Copy out the full piece below about wearing a headscarf to the airport in solidarity with Muslims, word for word.

Passage provided:
▼
On Friday afternoon, Trump signed an executive order indefinitely barring Syrian refugees from entering the United States, suspending all refugee admissions for 120 days and blocking all citizens of seven Muslim-majority countries from entering the United States for 90 days: Iran, Iraq, Libya, Somalia, Sudan, Syria and Yemen. Even American citizens are being detained as they arrive at airports all over the nation on flights from the Middle East.
Hate must be exposed and denounced.
Islamophobia is at an all time high – and so is the support of our Muslim brothers and sisters.
I started a movement to wear a headscarf to the airport every time I flew after careful conversation with a Muslim friend and mentor. Though she does not speak for all Muslims, she loved the idea of non-Muslim allies wearing a headscarf to the airport in order to stand in solidarity with Muslim men and women who are often discriminated against by TSA. The idea behind the movement is to dilute discrimination against Muslim people by making it harder for TSA agents to pick them out of a crowd. Hijabs are a very visual marker of Islam, and those who have chosen to wear it do so out of a religious belief that should be honored. Was America not founded on the freedom to practice whatever religion you want to? Did our settlers not flee Europe because of religious prosecution?
I have a medical condition that – without makeup – is pretty obvious. Though my skin is White – I know what it’s like to be treated differently because of the way that you look. I can’t and won’t ever compare the religious persecution of Muslims to an embarrassing medical condition – but my medical condition contributes to my understanding of discrimination based on one’s visual representation.
▲
Excerpted records:
▼
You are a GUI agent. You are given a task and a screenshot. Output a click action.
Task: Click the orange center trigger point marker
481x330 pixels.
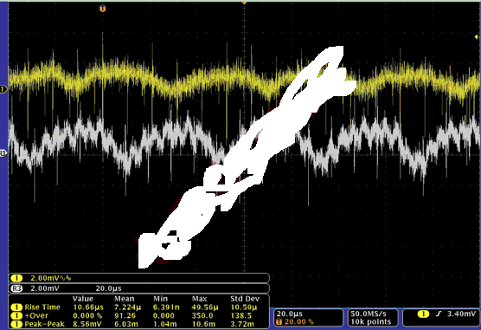(x=244, y=3)
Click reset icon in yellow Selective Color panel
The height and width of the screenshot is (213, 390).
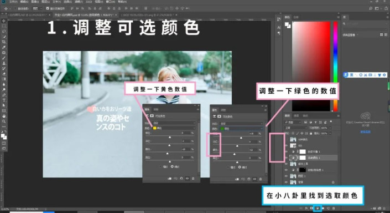(x=181, y=179)
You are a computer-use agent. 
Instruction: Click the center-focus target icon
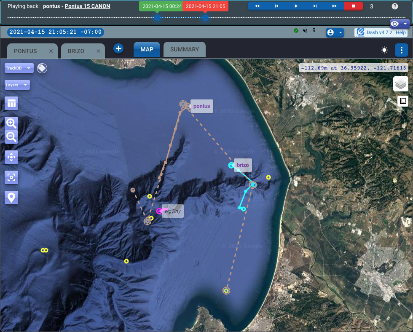[x=11, y=177]
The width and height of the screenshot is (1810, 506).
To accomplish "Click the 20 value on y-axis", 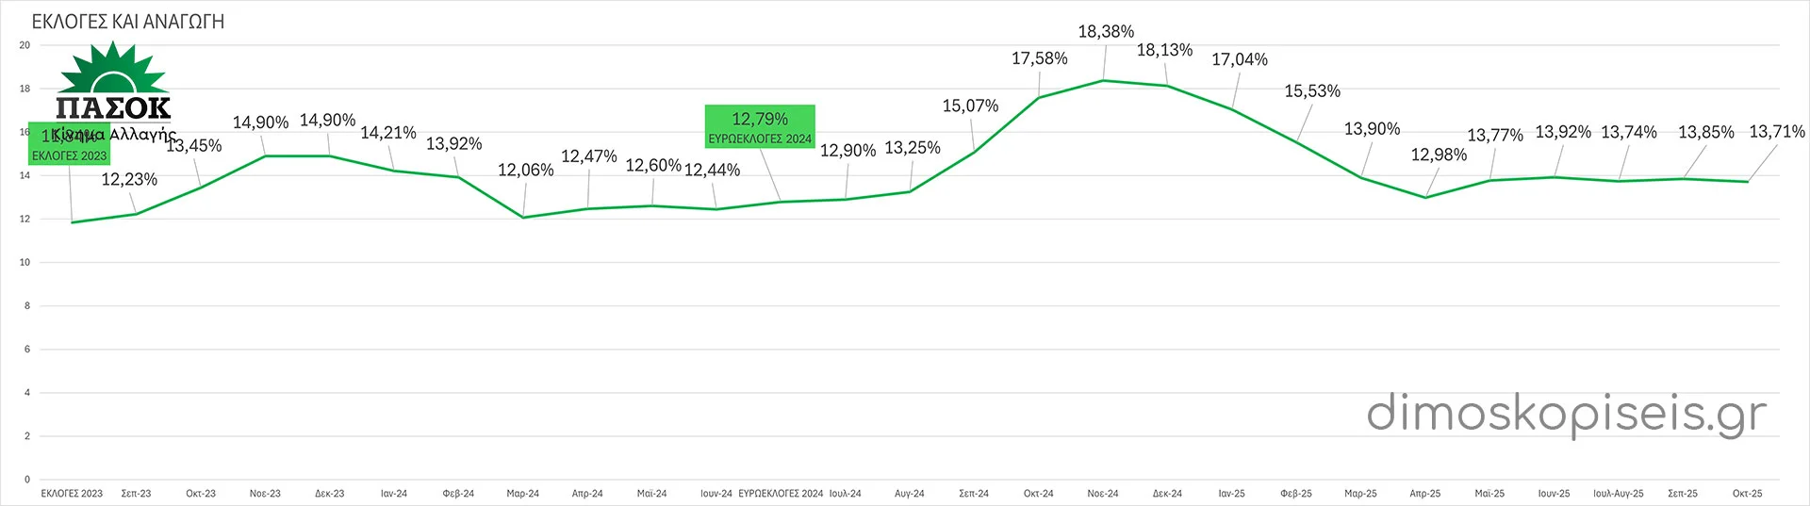I will click(x=25, y=45).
▲
Output for this task:
On Friday afternoon, Trump signed an executive order indefinitely barring Syrian refugees from entering the United States, suspending all refugee admissions for 120 days and blocking all citizens of seven Muslim-majority countries from entering the United States for 90 days: Iran, Iraq, Libya, Somalia, Sudan, Syria and Yemen. Even American citizens are being detained as they arrive at airports all over the nation on flights from the Middle East.
Hate must be exposed and denounced.
Islamophobia is at an all time high – and so is the support of our Muslim brothers and sisters.
I started a movement to wear a headscarf to the airport every time I flew after careful conversation with a Muslim friend and mentor. Though she does not speak for all Muslims, she loved the idea of non-Muslim allies wearing a headscarf to the airport in order to stand in solidarity with Muslim men and women who are often discriminated against by TSA. The idea behind the movement is to dilute discrimination against Muslim people by making it harder for TSA agents to pick them out of a crowd. Hijabs are a very visual marker of Islam, and those who have chosen to wear it do so out of a religious belief that should be honored. Was America not founded on the freedom to practice whatever religion you want to? Did our settlers not flee Europe because of religious prosecution?
I have a medical condition that – without makeup – is pretty obvious. Though my skin is White – I know what it’s like to be treated differently because of the way that you look. I can’t and won’t ever compare the religious persecution of Muslims to an embarrassing medical condition – but my medical condition contributes to my understanding of discrimination based on one’s visual representation.